■ REQUIREMENT 1
Condense the paragraph of the passage on Yayoi Kusama that begins "Kusama was born in Nagano Prefecture" into a short bulleted list that keeps its main facts.
■ REQUIREMENT 2
Write out the part of the passage on Yayoi Kusama that runs from "Japanese artist Yayoi" up to and including "become an artist.", reproducing every word and punctuation mark without change.

■ SELECTED EXCERPT
Japanese artist Yayoi Kusama is one of contemporary art’s most iconic figures. Her polka-dots, pumpkins and mirrored ‘Infinity Rooms’ have captivated viewers for more than six decades. These lovable and immersive artworks have huge visual appeal. Rooted in her difficult past — their patterns draw upon hallucinations she experienced as a child — they also testify to art’s healing, therapeutic power.
Kusama was born in Nagano Prefecture, in central Japan, in 1929. At ten years old, she began to experience visions of spots, nets and flowers that threatened to swallow her whole world. These overwhelming apparitions allowed her a form of escape. As she put it, ‘my soul was obliterated and I was restored, returned to infinity, to eternal time and absolute space.’ In defiance of her parents, she resolved to become an artist.
She studied in Kyoto after the Second World War, and moved to New York in 1958. Here, her ‘Infinity Net’ paintings — vast, cosmic fields of endless cellular form — found instant acclaim with the avant-garde. She staged radical ‘Happenings’ in which polka-dots covered installations, costumes and nude performers’ bodies. Protuberant fabric forms sprouted over everyday objects in her ‘Accumulation’ sculptures. These works paved the way for her first ‘Infinity Room’ of 1965. She has since made more than 20 of these mirrored environments, which create hypnotic spatial illusions. They are so popular that viewers must often join long waiting lists to see them in museums.
Kusama’s reputation soared dramatically after international exhibitions during the 1990s. In 2006, she was awarded the Praemium Imperiale for Painting, Japan’s most prestigious global art prize. While Kusama’s early ‘Infinity Nets’ continue to command some of her highest prices at auction, they are rivalled by her famous painted and sculptural pumpkins. ‘I was enchanted by their charming and winsome form,’ she recalled of the pumpkins which grew at her family’s farm. Kusama began using the motif on returning from America to Japan in the late 1970s, when she took up permanent residency at a Tokyo psychiatric hospital. Like her polka-dots, Kusama’s pumpkins transcend their biographical origins to convey a universal message of love, life and mystery. ‘Giving off an aura of my sacred mental state,’ she says, ‘they embody a base for the joy of living; a living shared by all of humankind on the earth. It is for the pumpkins that I keep on going.’

Dataset excerpts:

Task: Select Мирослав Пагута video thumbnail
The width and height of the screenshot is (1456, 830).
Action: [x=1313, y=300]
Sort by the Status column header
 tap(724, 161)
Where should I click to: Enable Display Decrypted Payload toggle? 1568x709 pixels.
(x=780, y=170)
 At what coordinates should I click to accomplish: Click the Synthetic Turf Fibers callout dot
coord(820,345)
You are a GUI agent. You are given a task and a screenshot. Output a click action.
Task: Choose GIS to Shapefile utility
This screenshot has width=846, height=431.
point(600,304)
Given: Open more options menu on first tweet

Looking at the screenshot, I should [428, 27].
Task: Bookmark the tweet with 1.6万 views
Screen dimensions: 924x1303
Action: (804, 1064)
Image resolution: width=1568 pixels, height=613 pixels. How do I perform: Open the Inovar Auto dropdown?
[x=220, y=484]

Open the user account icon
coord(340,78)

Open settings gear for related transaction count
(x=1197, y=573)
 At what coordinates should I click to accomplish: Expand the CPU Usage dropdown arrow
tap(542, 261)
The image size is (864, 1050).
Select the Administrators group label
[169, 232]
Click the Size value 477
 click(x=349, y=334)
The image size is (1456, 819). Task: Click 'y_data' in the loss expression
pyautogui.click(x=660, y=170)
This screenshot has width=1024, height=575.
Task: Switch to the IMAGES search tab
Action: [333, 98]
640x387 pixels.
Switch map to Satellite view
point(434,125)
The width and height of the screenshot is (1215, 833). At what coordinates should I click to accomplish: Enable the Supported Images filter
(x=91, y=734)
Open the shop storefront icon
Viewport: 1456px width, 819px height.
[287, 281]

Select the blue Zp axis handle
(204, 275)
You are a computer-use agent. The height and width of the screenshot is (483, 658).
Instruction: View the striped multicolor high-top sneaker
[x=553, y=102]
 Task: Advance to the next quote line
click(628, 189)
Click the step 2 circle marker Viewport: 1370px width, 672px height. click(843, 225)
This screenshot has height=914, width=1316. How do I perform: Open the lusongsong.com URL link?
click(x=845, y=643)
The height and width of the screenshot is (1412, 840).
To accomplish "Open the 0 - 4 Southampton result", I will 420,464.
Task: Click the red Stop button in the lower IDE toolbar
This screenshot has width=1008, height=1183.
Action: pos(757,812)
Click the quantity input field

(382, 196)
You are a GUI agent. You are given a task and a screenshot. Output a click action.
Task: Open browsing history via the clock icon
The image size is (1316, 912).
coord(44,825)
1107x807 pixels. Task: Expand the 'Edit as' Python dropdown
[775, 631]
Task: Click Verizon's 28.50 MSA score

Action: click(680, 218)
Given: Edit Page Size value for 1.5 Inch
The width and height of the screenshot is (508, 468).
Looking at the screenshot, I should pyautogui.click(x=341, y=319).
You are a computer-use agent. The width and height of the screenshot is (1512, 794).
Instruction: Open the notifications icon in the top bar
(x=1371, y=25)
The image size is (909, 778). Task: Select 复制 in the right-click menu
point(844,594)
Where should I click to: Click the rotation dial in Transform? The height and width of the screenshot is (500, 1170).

■ YOUR RESPONSE 1
- Kusama was born in 1929 in Nagano Prefecture, central Japan.
- At age ten she began having visions of spots, nets and flowers that threatened to swallow her whole world.
- These overwhelming visions gave her a form of escape; she said her soul was "obliterated" and then "restored, returned to infinity."
- Defying her parents, she decided to become an artist.

■ YOUR RESPONSE 2
Japanese artist Yayoi Kusama is one of contemporary art’s most iconic figures. Her polka-dots, pumpkins and mirrored ‘Infinity Rooms’ have captivated viewers for more than six decades. These lovable and immersive artworks have huge visual appeal. Rooted in her difficult past — their patterns draw upon hallucinations she experienced as a child — they also testify to art’s healing, therapeutic power.
Kusama was born in Nagano Prefecture, in central Japan, in 1929. At ten years old, she began to experience visions of spots, nets and flowers that threatened to swallow her whole world. These overwhelming apparitions allowed her a form of escape. As she put it, ‘my soul was obliterated and I was restored, returned to infinity, to eternal time and absolute space.’ In defiance of her parents, she resolved to become an artist.